- Source data:
# # # # #

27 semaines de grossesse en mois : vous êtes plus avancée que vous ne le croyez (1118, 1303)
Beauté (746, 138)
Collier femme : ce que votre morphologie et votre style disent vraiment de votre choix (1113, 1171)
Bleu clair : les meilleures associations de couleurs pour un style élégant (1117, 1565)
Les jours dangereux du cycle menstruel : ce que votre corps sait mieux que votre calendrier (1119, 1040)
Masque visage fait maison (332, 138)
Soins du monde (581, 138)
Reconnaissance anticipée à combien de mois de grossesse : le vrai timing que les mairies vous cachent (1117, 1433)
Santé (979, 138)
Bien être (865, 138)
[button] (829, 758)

# # # # #

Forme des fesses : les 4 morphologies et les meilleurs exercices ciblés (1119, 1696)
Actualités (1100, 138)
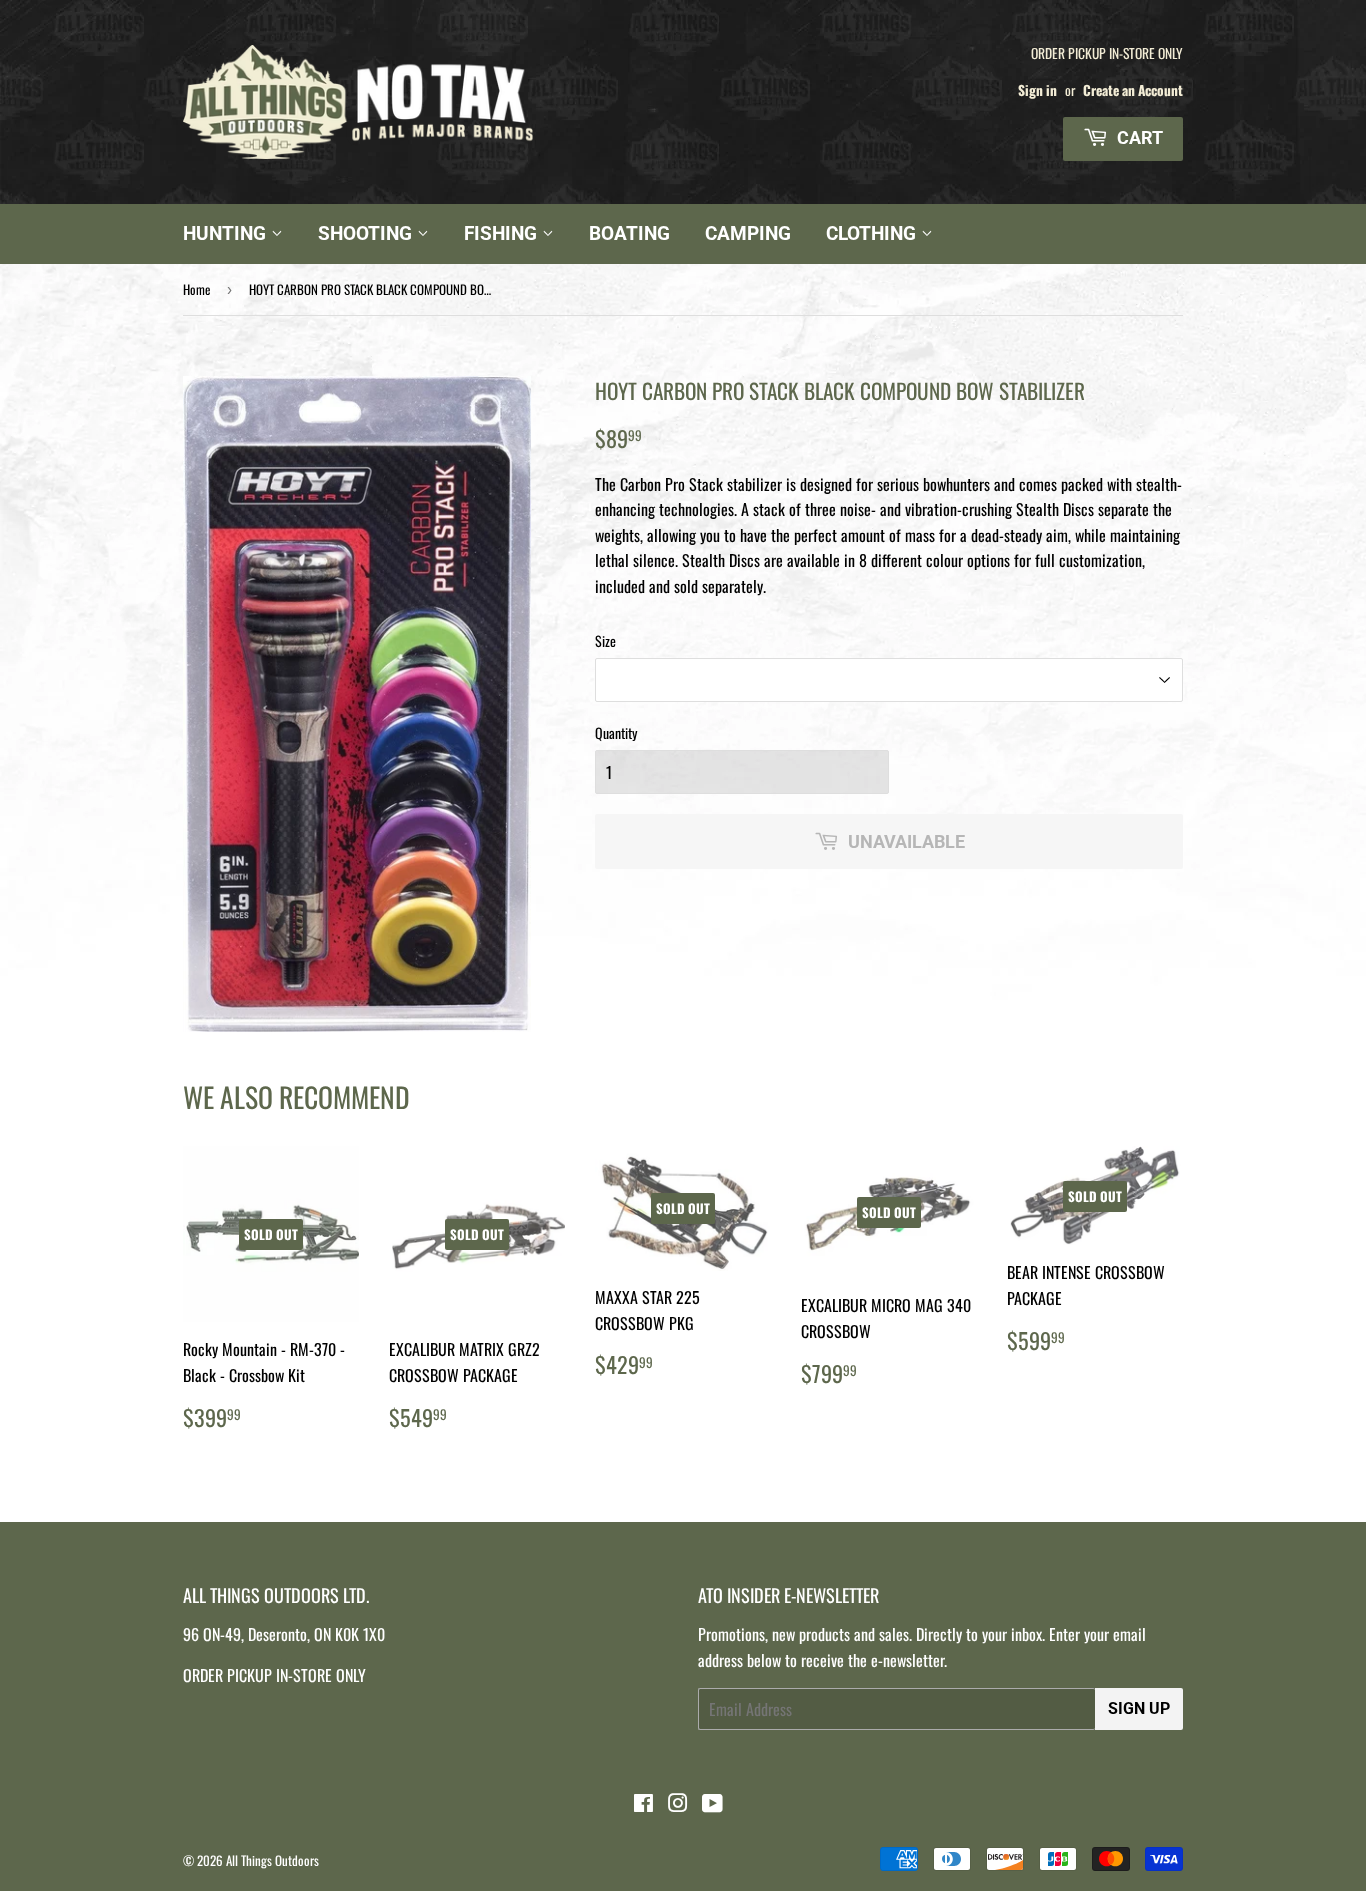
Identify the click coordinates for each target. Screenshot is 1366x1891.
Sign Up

# # # # #

- Exercise aim:
Please copy each line of the material that contains the word "style".

- Solution to this exercise:
Collier femme : ce que votre morphologie et votre style disent vraiment de votre choix (1113, 1171)
Bleu clair : les meilleures associations de couleurs pour un style élégant (1117, 1565)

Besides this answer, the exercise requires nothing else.